OpenAI's GPT 5.2 Arrives: Setting New Benchmarks While Raising Questions on 3D Reasoning and Speed
OpenAI has introduced GPT 5.2, an anticipated update to its large language model series, which is being praised by early access users for its enhanced capabilities across various domains. The model demonstrates significant improvements in economically valuable tasks, achieving 70.9% on GDP Val for the ‘Thinking’ variant (74.1% for Pro) compared to GPT-5’s 38.8%. It has also set new state-of-the-art records on software engineering benchmarks like SWEBench Pro (55.6% for Thinking, 56% for extra high reasoning) and SWEBench Verified (80%). Notably, GPT 5.2 Pro’s extra high reasoning option scored 90.5% on ARC AGI1, representing a 390x efficiency improvement in a year, and 54.2% on the more challenging ARC AGI2. Further advancements include 100% on AME for math problems without tools, reduced hallucinations, 98% accuracy at 256k tokens in long-context needle-in-a-haystack tests, and improved vision and tool-calling accuracy.
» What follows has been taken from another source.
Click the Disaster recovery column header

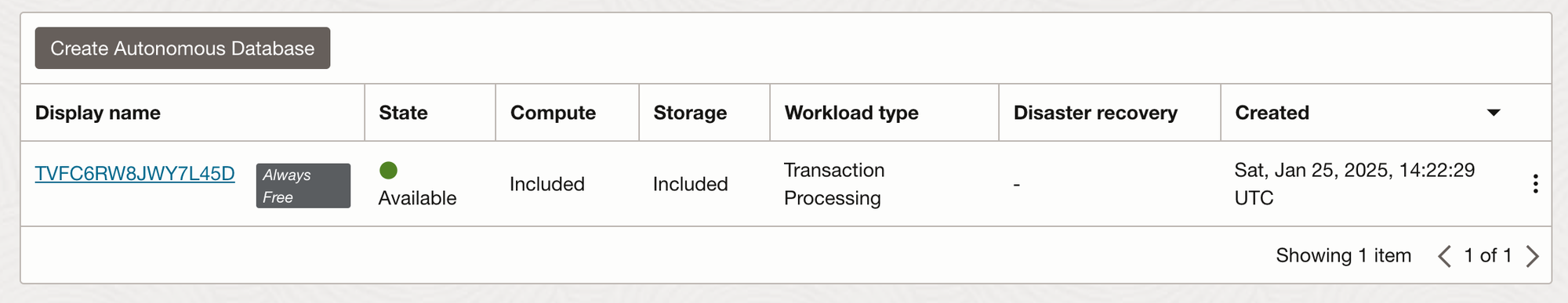coord(1095,113)
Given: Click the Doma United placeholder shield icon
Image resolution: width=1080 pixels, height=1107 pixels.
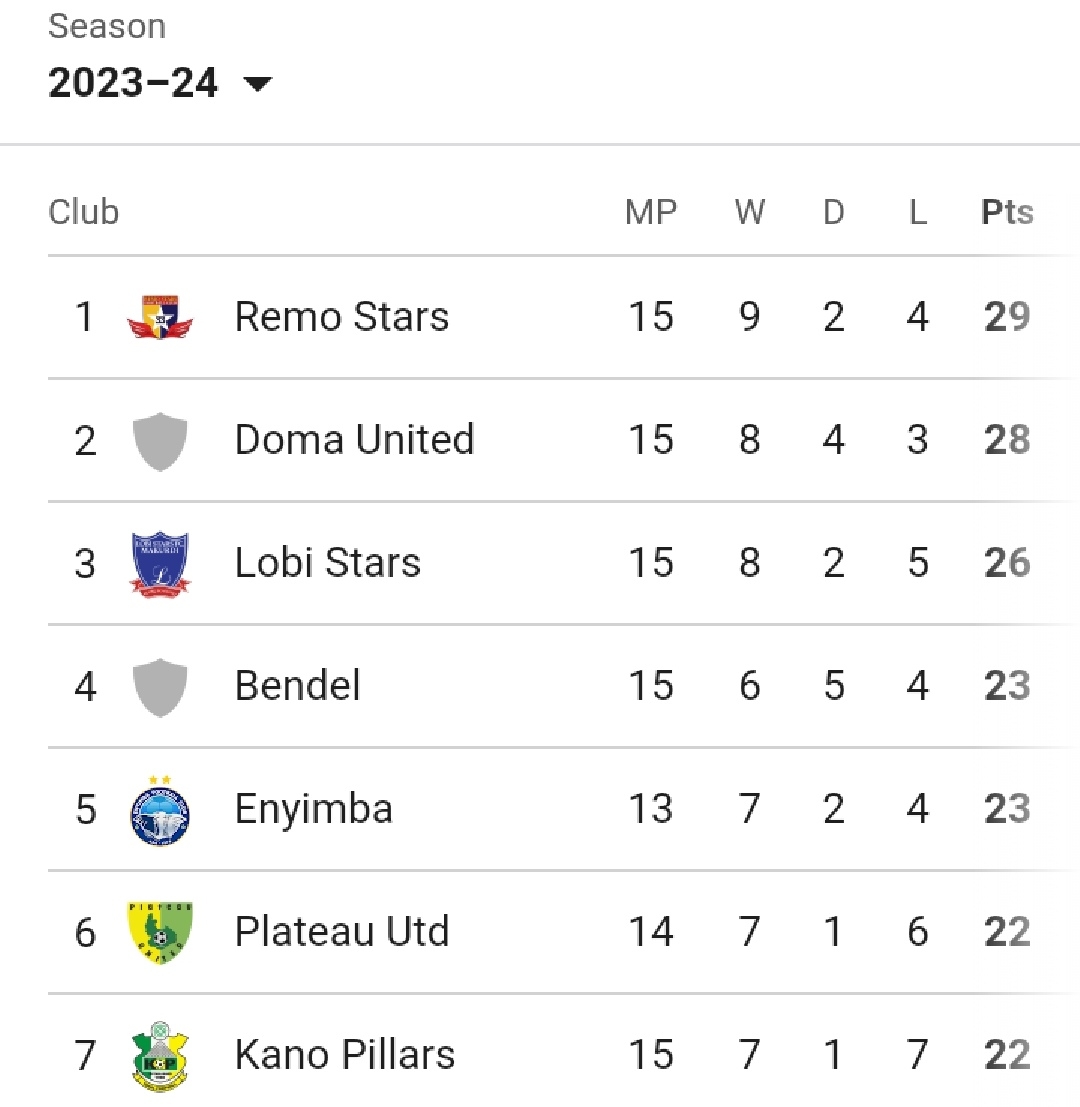Looking at the screenshot, I should pos(160,441).
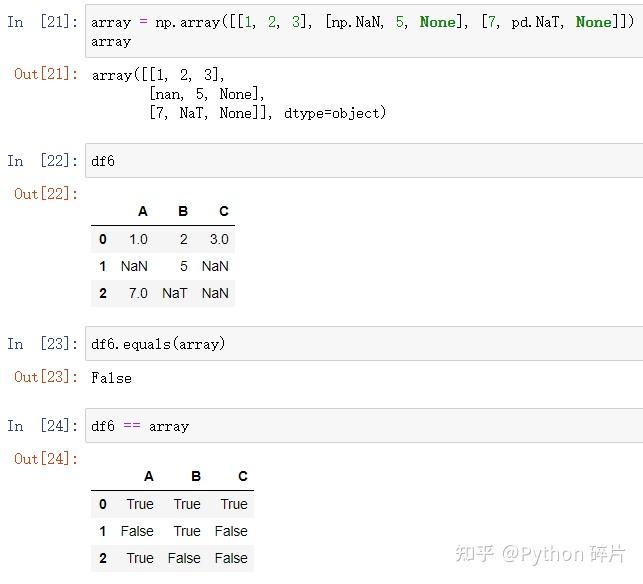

Despite these strides, GPT 5.2 presents a performance paradox. A custom skateboard trick benchmark, ‘Skatebench,’ designed to test three-dimensional reasoning, showed a severe regression, with GPT 5.2 scoring 79% on extra high reasoning compared to GPT-5’s 97% default, while consuming three times more tokens. This suggests a potential trade-off in spatial understanding, possibly over-indexed on 2D space. The model also introduces higher pricing: $1.75 per million input tokens and $14 per million output tokens for GPT 5.2 Thinking, with the Pro version escalating to $21 input and $168 output. While OpenAI claims increased token efficiency makes achieving a given quality level cheaper, reaching peak performance often entails higher costs and significantly longer response times. Early testers report that while GPT models excel at precise instruction following, the new 5.2 series, particularly its Pro and extra high reasoning modes, are notably slower, with some tasks taking 30-50 minutes. Nonetheless, the consensus from power users like Matt Schumer is that GPT 5.2 Pro, despite its speed limitations, is “undoubtedly the world’s best model” for deep reasoning, research, and complex coding tasks, offering an “uncanny ability to infer missing context.”